When was the last time you bought a non-school book? I consider myself a born and bred book nerd, a promiscuous reader known to devour The New York Times Best Sellers and just about anything that could be classified as the written word, but it has been months since I last surveyed a bookstore, wandering around in search of some literary distraction. Recently, I have been feeling the approach of the end of an era—the era of the traditional paperback book.

A couple of weeks ago I was traveling on the 171, and I passed a sign: Borders Closing, Only This Location, Everything Must Go! Having been inside the Borders on 53rd Street, I was not particularly surprised. Those exploring Hyde Park could easily find popular books, old classics, and trendy coffee beverages there, but the location and overall store environment easily foreshadowed its demise. I myself have always noticed that the atmosphere was too quiet—not the academic quiet of Harper Library, but the quiet one notices when a place has become ignored and obsolete. A few days later, I learned that the entire chain had filed for bankruptcy.

My local Borders in Washington DC was not similarly neglected. It sat on top of one of Washington DC’s most popular train stations. It celebrated almost every Harry Potter book, appeased the teenage girl population with midnight parties for the Twilight series, and had hosted some of the most famous authors in the country. How could it be closing? How many hours had I spent there over the years, buying everything from Dr. Seuss to the Official Guide For The SATs? How many times had I walked past it on my way from the movies, only to stop inside to get the book that had inspired the movie, or even the movie’s soundtrack? Answer: too many, but none lately. The birth of the e-reader had stolen my attention away from the local landmark and its lovely inhabitants.

I once swore I would never get an e-reader. “Nothing will ever replace a good old fashioned book,” I said; “Nothing will ever compare to flipping to the last page of a novel before reading the beginning,” I said. “Nothing.” So, when Christmas of 2009 came around, I was certain I would not be getting the dreaded e-reader. But to my shock and awe, on Christmas morning I found myself staring into the screen of a Kindle. I remember thinking, “Okay, this will be a back-up. I’ll buy duplicates of everything.” Needless to say I did not. I had an entire library at my fingertips, and some of my favorite books were available for free. As a book-lover, one could say I had sold my soul to the devil for hundreds of books contained in a one-quarter of an inch thick metal device.

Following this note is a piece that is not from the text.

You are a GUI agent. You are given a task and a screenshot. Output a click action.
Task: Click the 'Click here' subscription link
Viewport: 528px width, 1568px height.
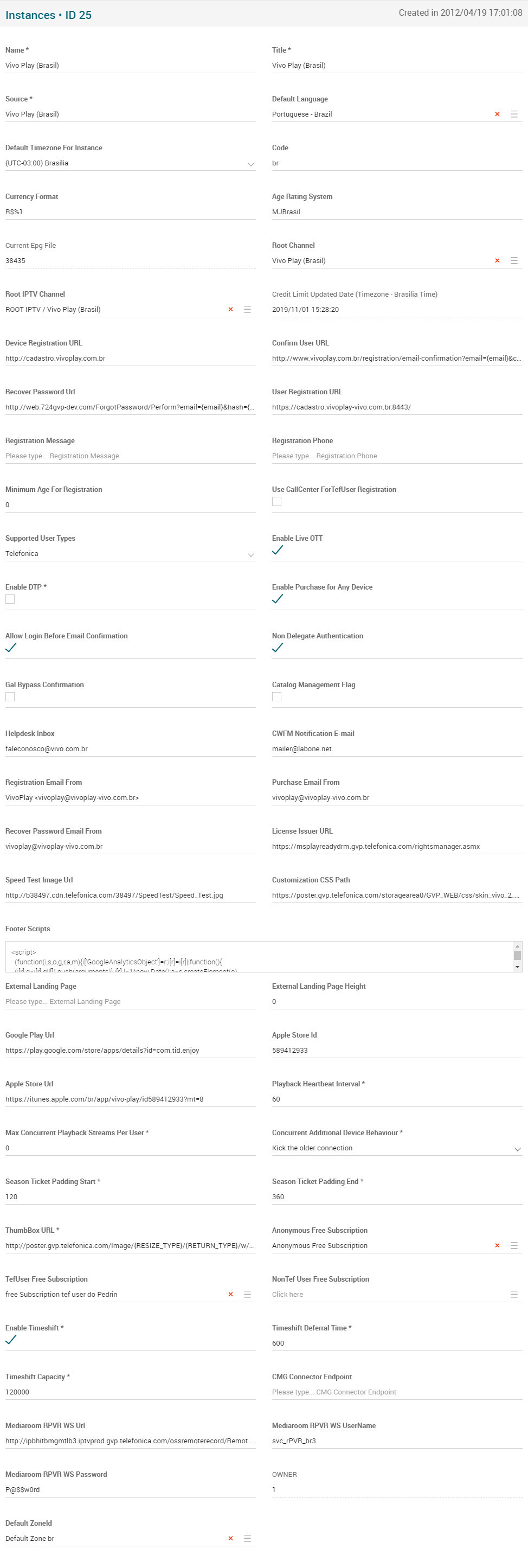pyautogui.click(x=288, y=1294)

It seems like the e-reader has allowed the world to forsake the common book for a more convenient and more cost-effective reading experience. But upon further reflection one can see the real benefits of carrying an entire library in a light, thin, book-sized instrument, especially for a college student. Imagine having Dracula, Pride and Prejudice, and other classic novels available for free. Imagine switching between reading your favorite book to examining a midterm paper with the click of a button; imagine doing that on a gadget that costs less than 150 dollars. Computers and iPads provide too many distractions to invoke the peaceful feeling of reading—a feeling one still gets with a Kindle. At this point, the paperback seems like a literary version of the analog watch. Sometimes you want the style of the analog watch, but other times efficiency just wins out.

Ultimately, I think one thing is clear. If one day in the future people consider paperback books obsolete, then the world will be a different place, but not a worse place. Books are evolving, but their true essence and the feelings they invoke will still always be there—just not necessarily in the form of a paperback.

Martia Bradley is a second-year in the College.